Definitions. - n = number of internal (non-NIL) nodes in the tree. - h = height of the tree, defined as the maximum number of edges from the root to any NIL. - bh(x) = black-height of node x, defined as the number of black nodes on any path from x (not counting x) down to a NIL descendant. Well-defined because of Property 5.

Lemma A (subtree size lower bound). For every node x, the subtree rooted at x contains at least 2^bh(x) - 1 internal nodes.

Proof. By induction on the height of x.

  • Base case. x is itself NIL. Then height = 0, bh(x) = 0, and the subtree has 0 internal nodes. 2⁰ - 1 = 0 ≤ 0. ✓
  • Inductive step. x has two children L and R. Each child has bh ≥ bh(x) - 1 (equal to bh(x) if the child is red, bh(x) - 1 if black; either way at least bh(x) - 1). By the IH each child's subtree has at least 2^{bh(x)-1} - 1 internal nodes. The subtree of x has (2^{bh(x)-1} - 1) + (2^{bh(x)-1} - 1) + 1 = 2^bh(x) - 1 internal nodes (the +1 is x itself). ✓

Lemma B (height vs. black-height). Let T be a red-black tree of height h. Then bh(root) ≥ h/2.
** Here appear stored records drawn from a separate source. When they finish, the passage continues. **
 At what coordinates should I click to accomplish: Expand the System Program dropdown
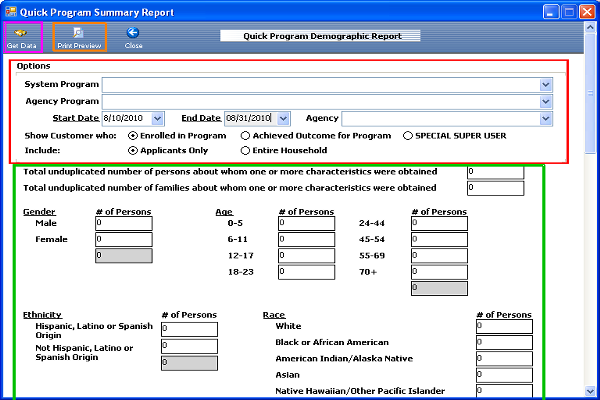click(x=546, y=84)
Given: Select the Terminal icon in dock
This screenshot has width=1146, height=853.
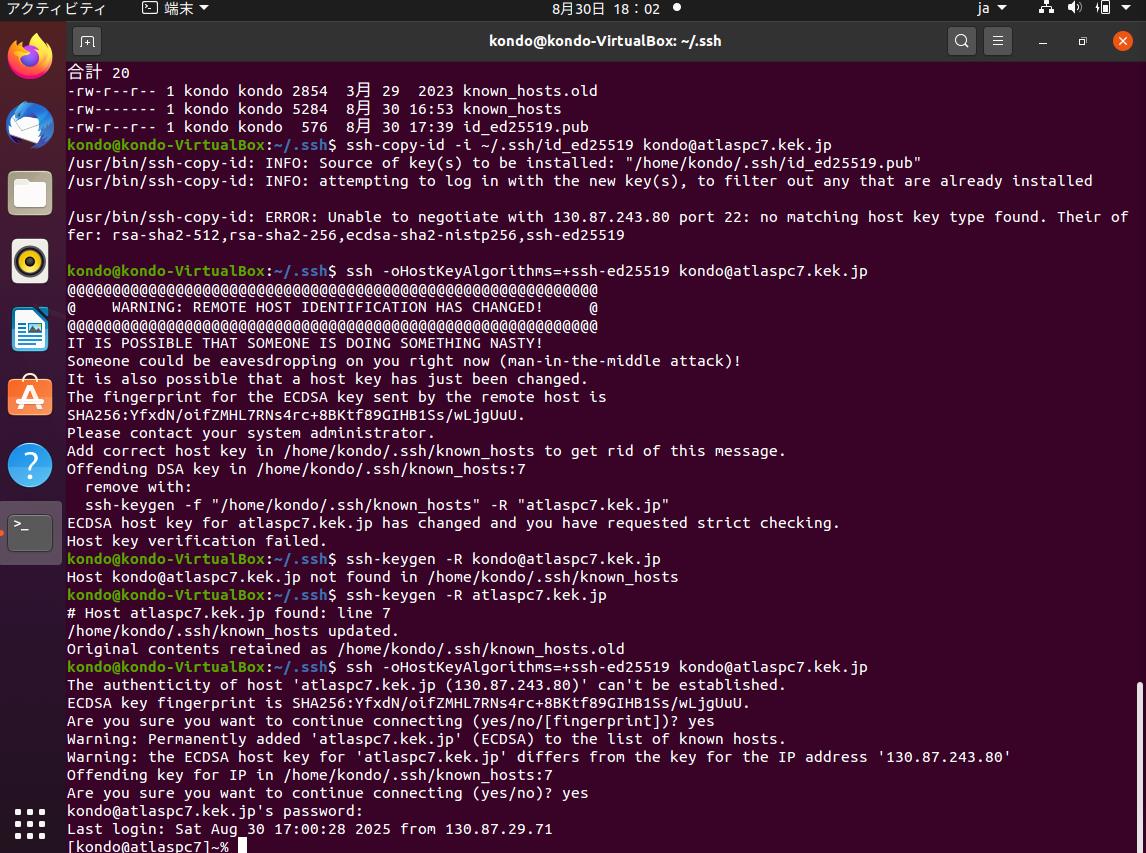Looking at the screenshot, I should (30, 533).
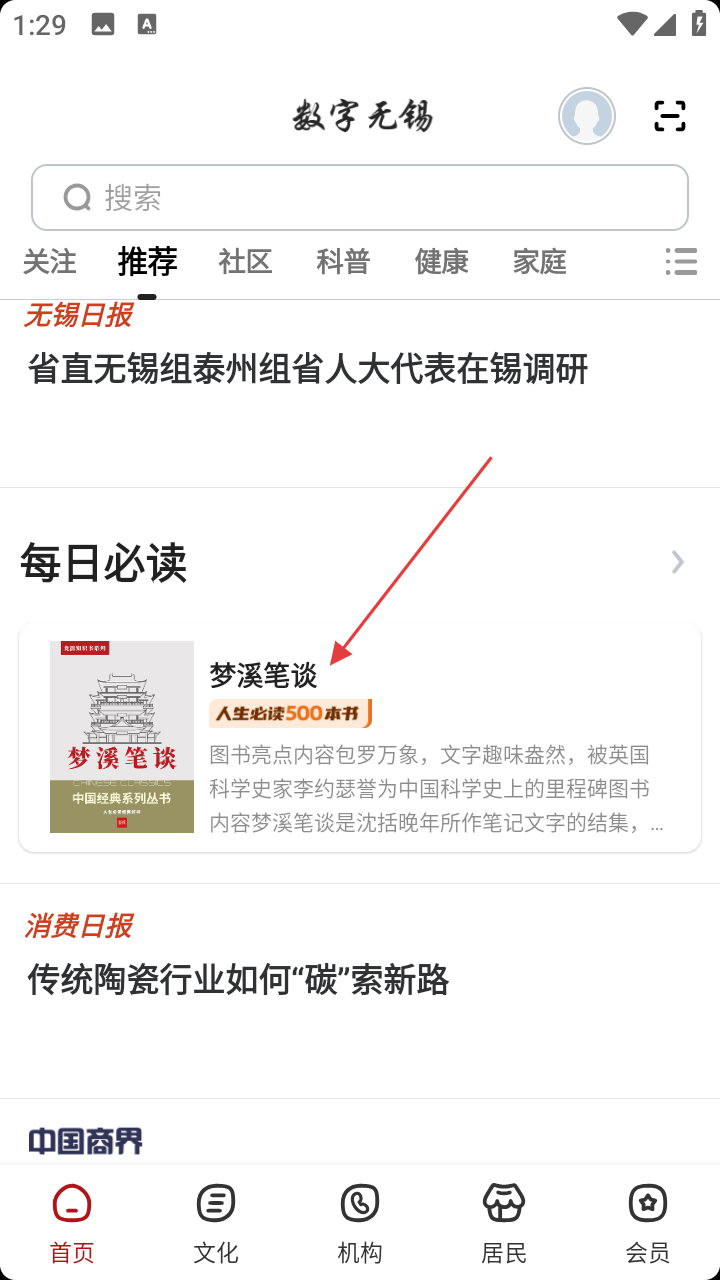Select the 社区 category tab
This screenshot has width=720, height=1280.
[x=246, y=262]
Proof. On any root-to-NIL path of length h, by Property 4 no two consecutive nodes are red. So at least ⌈h/2⌉ of the nodes on the path are black, meaning bh(root) ≥ ⌈h/2⌉ ≥ h/2. ✓

Theorem (Height Bound). h ≤ 2·log₂(n + 1).
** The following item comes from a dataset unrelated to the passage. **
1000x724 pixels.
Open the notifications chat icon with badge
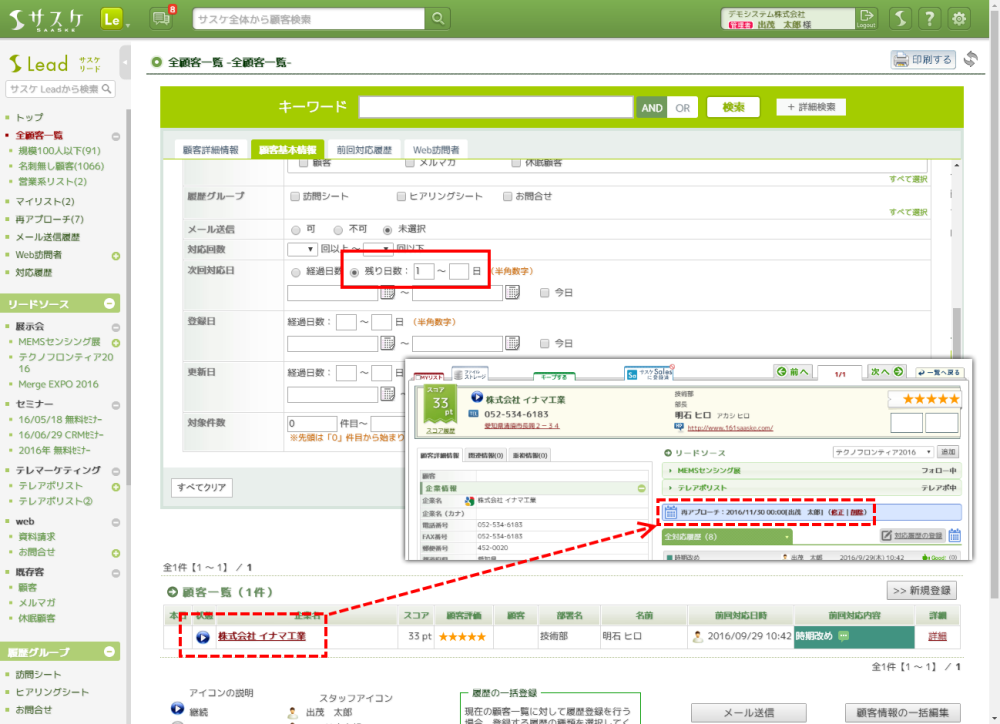click(x=160, y=19)
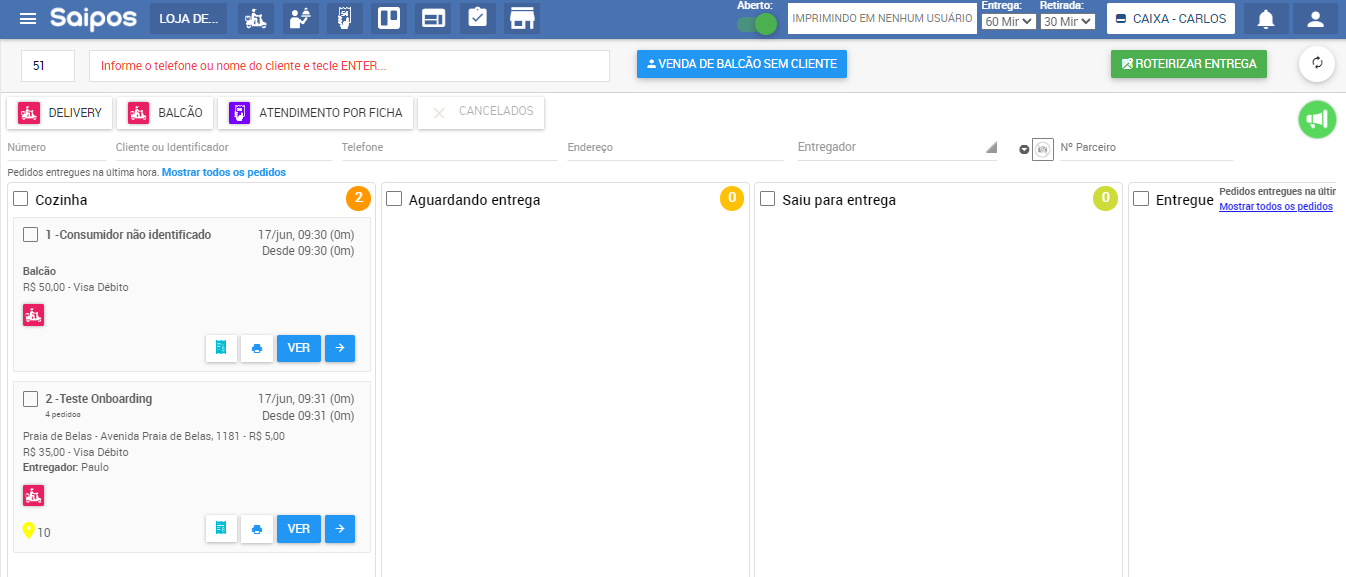Click the circular refresh orders icon

(1317, 64)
Proof. By Lemma A, n ≥ 2^{bh(root)} - 1, so bh(root) ≤ log₂(n + 1). By Lemma B, h ≤ 2·bh(root) ≤ 2·log₂(n + 1). ∎

Practical consequences. - For n = 10⁹: h ≤ 2·log₂(10⁹ + 1) ≈ 2·30 = 60. Every lookup touches at most 60 nodes. - Average tree height in random insertion is about ~1.88·log₂(n), much closer to the optimum than the worst-case bound suggests. - The bound is tight: there are red-black trees that achieve exactly h = 2·log₂(n+1) for specific n (build a tree that is fully two-tone: black root, every left child is red, every right child is black, etc.).


2. The 2-3-4 Tree Equivalence

Bayer's 1972 paper introduced red-black trees as a binary representation of 2-3-4 trees. Understanding this equivalence makes every insert/delete case feel inevitable instead of arbitrary.

A 2-3-4 tree (or B-tree of order 4) is a balanced tree where each node holds 1, 2, or 3 keys (called a 2-node, 3-node, or 4-node) and correspondingly 2, 3, or 4 children. All leaves are at the same depth. The tree height is log₄(n) ≈ 0.5·log₂(n).

The encoding. Map each 2-3-4 node to a tiny cluster of binary nodes connected by colored links:

2-node:   [A]                  ⇄    [A black]
                                    /        \
                                   …          …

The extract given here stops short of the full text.